Does the description disclose side effects, auth requirements, rate limits, or destructive behavior?

No annotations provided, so description carries burden. It lists return fields and pagination, but lacks disclosure on read-only nature, ordering, rate limits, or error handling. Partially adequate but could be more transparent.

Agents need to know what a tool does to the world before calling it. Descriptions should go beyond structured annotations to explain consequences.

Conciseness5/5

Is the description appropriately sized, front-loaded, and free of redundancy?

Two concise sentences, front-loaded with purpose and key capabilities. No superfluous words.

Shorter descriptions cost fewer tokens and are easier for agents to parse. Every sentence should earn its place.

Completeness3/5

Given the tool's complexity, does the description cover enough for an agent to succeed on first attempt?

No output schema; description lists return fields but not exhaustively. Missing details on ordering, authentication, or error responses. Adequate for a simple list tool but could be more complete.

Complex tools with many parameters or behaviors need more documentation. Simple tools need less. This dimension scales expectations accordingly.

Parameters3/5

Does the description clarify parameter syntax, constraints, interactions, or defaults beyond what the schema provides?

Input schema has 100% coverage with descriptions for all 3 parameters. Description adds minimal value beyond stating 'pagination' and 'activityType' filter, which schema already covers. Baseline 3 is appropriate.

Input schemas describe structure but not intent. Descriptions should explain non-obvious parameter relationships and valid value ranges.

Purpose5/5

Does the description clearly state what the tool does and how it differs from similar tools?

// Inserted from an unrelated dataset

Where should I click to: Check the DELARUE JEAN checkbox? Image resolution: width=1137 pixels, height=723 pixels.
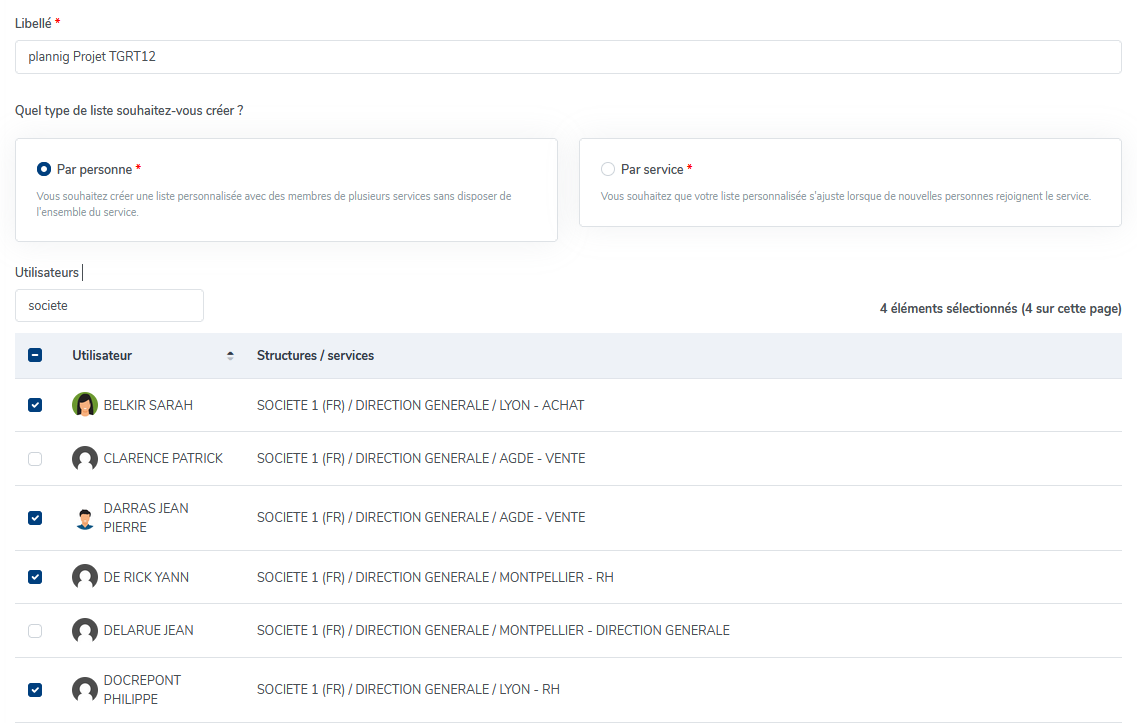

Description clearly states the verb 'get', resource 'activities', and key features: pagination and return fields (type, duration, distance, calories, heart rate). It effectively distinguishes from siblings like 'get_activity' (single) and 'get_activities_by_date' (by date).

Agents choose between tools based on descriptions. A clear purpose with a specific verb and resource helps agents select the right tool.

Usage Guidelines3/5

Does the description explain when to use this tool, when not to, or what alternatives exist?

No explicit when-to-use or alternatives provided. The description implies usage for paginated recent activities with optional filter, but does not guide when to choose this over 'get_activities_by_date' or 'count_activities'.

Agents often have multiple tools that could apply. Explicit usage guidance like "use X instead of Y when Z" prevents misuse.